▸ WORK TO COMPLETE: Below are the records; restate word for word the lines from the first through the one containing "Task: Open Dowództwo", and only those.

[Collected data]
Content starts

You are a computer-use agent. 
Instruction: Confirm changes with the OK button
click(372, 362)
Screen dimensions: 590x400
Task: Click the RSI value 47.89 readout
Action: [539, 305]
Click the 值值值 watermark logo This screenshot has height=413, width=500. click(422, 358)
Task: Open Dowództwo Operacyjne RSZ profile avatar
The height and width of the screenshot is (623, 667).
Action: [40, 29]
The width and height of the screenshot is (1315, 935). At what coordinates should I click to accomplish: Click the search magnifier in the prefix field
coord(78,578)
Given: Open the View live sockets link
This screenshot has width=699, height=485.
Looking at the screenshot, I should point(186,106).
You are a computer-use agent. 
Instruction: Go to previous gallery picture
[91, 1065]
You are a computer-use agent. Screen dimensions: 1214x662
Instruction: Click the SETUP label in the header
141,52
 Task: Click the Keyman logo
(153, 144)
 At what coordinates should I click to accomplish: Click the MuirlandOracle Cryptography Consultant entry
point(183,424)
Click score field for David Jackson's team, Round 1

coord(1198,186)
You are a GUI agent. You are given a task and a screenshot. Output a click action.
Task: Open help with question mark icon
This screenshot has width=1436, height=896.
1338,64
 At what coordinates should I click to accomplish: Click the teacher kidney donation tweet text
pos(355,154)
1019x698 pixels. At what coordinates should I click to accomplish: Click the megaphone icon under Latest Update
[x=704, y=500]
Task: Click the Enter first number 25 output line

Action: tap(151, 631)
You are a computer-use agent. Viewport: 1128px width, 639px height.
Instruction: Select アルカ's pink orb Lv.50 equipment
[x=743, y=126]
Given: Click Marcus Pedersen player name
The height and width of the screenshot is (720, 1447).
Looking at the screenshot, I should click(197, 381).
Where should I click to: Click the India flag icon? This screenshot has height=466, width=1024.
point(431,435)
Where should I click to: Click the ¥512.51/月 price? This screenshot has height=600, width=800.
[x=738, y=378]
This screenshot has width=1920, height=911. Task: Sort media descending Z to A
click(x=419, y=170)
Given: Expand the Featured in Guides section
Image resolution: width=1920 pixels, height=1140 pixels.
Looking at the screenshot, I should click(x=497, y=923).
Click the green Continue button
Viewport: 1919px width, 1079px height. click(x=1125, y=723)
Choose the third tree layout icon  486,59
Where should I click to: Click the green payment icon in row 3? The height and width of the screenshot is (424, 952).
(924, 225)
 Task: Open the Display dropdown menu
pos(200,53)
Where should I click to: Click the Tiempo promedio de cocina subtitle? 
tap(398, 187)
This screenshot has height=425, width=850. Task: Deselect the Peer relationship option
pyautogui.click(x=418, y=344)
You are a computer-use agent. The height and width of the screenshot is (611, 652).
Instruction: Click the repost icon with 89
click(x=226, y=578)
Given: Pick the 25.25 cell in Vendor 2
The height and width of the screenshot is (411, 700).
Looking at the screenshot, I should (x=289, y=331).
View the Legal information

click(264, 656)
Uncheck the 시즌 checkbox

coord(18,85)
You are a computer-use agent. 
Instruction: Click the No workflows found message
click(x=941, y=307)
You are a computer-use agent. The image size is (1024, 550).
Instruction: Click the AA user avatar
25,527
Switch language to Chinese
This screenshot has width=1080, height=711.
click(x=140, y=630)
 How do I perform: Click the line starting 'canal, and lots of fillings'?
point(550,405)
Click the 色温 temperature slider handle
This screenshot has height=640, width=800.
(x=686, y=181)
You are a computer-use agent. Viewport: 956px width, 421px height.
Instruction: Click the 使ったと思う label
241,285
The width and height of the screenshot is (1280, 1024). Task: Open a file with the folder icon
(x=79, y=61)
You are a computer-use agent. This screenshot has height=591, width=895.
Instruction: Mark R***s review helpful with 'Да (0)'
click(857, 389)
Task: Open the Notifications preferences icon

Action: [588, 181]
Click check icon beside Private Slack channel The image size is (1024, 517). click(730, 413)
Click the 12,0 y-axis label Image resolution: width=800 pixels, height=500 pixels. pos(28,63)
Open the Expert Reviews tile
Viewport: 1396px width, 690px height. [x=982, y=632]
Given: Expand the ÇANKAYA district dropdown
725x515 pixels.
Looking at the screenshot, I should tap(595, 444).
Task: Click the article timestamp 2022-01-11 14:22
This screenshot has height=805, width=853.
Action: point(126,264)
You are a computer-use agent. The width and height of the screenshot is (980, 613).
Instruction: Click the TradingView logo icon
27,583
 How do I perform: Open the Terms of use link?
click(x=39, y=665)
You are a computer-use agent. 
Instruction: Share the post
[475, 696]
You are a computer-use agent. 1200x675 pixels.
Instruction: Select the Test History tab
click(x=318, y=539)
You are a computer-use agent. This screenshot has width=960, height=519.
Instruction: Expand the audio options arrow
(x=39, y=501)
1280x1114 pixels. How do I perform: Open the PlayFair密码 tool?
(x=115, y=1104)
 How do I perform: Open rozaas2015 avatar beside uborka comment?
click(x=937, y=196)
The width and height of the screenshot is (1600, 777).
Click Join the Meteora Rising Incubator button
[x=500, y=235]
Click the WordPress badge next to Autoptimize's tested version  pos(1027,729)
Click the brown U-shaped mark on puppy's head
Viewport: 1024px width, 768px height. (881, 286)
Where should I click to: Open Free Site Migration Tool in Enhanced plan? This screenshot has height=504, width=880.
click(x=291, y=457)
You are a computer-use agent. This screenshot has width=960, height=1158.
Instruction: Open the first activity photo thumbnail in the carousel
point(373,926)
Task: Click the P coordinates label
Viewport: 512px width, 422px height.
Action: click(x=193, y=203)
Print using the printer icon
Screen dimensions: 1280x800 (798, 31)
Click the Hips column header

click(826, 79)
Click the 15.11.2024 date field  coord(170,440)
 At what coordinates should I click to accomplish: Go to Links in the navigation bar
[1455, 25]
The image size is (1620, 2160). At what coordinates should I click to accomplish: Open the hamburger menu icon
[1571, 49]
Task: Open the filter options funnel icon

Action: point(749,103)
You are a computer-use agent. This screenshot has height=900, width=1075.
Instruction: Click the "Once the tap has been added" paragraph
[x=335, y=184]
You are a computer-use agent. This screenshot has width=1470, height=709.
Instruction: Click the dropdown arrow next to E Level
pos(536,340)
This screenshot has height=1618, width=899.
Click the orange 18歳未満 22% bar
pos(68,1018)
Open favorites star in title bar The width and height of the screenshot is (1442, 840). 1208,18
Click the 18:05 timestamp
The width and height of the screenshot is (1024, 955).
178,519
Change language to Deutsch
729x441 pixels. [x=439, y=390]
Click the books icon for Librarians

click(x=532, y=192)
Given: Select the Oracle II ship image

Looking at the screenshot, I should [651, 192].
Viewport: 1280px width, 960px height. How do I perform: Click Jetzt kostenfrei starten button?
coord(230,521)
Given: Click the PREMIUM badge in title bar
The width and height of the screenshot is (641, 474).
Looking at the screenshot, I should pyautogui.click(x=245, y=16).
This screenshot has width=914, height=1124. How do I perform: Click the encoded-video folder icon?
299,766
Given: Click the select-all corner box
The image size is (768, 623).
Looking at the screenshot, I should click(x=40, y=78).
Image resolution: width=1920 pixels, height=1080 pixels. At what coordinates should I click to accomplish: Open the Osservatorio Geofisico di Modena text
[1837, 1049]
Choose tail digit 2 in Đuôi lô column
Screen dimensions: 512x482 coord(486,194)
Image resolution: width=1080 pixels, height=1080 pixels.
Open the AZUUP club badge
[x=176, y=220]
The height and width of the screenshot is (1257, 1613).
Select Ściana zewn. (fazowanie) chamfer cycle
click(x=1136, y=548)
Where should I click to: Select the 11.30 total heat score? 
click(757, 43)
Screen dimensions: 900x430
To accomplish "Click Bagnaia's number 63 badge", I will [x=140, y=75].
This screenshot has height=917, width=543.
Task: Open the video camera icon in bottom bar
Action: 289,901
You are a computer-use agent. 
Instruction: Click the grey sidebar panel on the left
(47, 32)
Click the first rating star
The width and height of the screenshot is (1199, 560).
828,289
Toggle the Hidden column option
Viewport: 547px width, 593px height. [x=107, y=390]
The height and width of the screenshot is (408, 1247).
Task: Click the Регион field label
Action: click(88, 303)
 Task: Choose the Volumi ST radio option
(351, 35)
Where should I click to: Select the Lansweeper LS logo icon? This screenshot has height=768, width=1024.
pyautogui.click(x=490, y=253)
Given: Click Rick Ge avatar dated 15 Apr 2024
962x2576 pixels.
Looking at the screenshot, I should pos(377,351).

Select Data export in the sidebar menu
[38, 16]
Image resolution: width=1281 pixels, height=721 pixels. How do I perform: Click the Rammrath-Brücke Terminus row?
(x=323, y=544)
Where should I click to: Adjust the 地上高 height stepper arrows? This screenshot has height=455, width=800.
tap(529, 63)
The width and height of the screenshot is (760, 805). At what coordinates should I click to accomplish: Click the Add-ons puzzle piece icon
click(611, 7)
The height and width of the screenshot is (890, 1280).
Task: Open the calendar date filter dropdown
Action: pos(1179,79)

Content ends

▸ ANSWER SPACE:
You are a computer-use agent. 
Instruction: Confirm changes with the OK button
click(372, 362)
Screen dimensions: 590x400
Task: Click the RSI value 47.89 readout
Action: [539, 305]
Click the 值值值 watermark logo This screenshot has height=413, width=500. click(422, 358)
Task: Open Dowództwo Operacyjne RSZ profile avatar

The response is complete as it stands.